Leider nicht bei allen. So soll Bundeswehroberst Georg Klein es vor dem Massaker bei Kundus abgelehnt haben, dass die US-Piloten die Tanklaster zunächst überfliegen, und die sofortige Bombardierung angeordnet haben. Laut Abschlussbericht der Nato hat er zudem sogar sechs Bomben verlangt, obgleich die Besatzung der Jagdbomber zwei für ausreichend hielt.

Wie sehr mancher Bombenbefehl auf die eigene Seite zurückschlägt, zeigt das Drama um die „Laconia“, das ARD und BBC derzeit in Südafrika verfilmen. Am 12. September 1942 entdeckte das deutsche U-Boot U 156 vor der westafrikanischen Küste das britische Passagierschiff „Laconia“. Es war mit Geschützen ausgestattet, so dass U-Boot-Kommandant Werner Hartenstein angriff. Als Hartenstein sein Boot auftauchen ließ, gewärtigte er im Wasser mehr als zweitausend Schiffbrüchige: Besatzung, Soldaten, Kriegsgefangene.

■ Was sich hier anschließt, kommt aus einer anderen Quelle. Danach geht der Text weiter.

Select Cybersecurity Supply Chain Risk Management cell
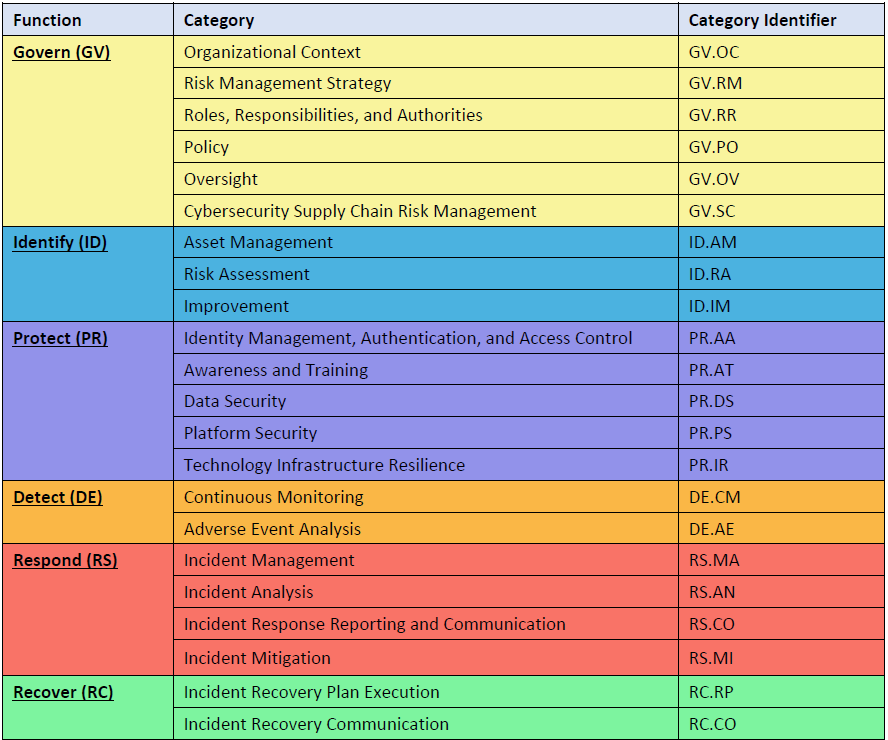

Hartenstein begann sofort mit Rettungsmaßnahmen, nahm 193 Menschen an Bord. Karl Dönitz, damals Befehlshaber der U-Boote, beorderte umgehend zwei andere Unterseeboote zur Untergangsstelle.

Hartenstein forderte nun auch auf Englisch Hilfe an und gab seine Position durch. Sein Boot blieb zweieinhalb Tage vor Ort an der Wasseroberfläche. Am 15. September stießen zwei weitere deutsche und ein italienisches U-Boot hinzu.

Am Morgen des 16. September wurden die vier U-Boote – mit Rettungsbooten im Schlepp, hunderten Überlebenden an Bord und Rot-Kreuz-Flaggen an Deck – von einem amerikanischen Liberator-Bomber entdeckt. Hartenstein signalisierte dem Piloten, dass er Hilfe benötige. Dessen vorgesetzter Offizier, Captain Robert C. Richardson III, jedoch reagierte mit dem Befehl, die U-Boote zu versenken.

Hunderte Laconia-Überlebende ertranken. Vor allem aber schlug der Befehl, die U-Boote anzugreifen, auf weitere schiffbrüchige alliierte Besatzungen zurück. Als Konsequenz nämlich erließ Dönitz am 17. September 1942 – in Übereinstimmung mit der US-Praxis – den sogenannten Laconia-Befehl: „Alle Bemühungen, Mannschaften versenkter Schiffe zu retten, werden hiermit eingestellt.”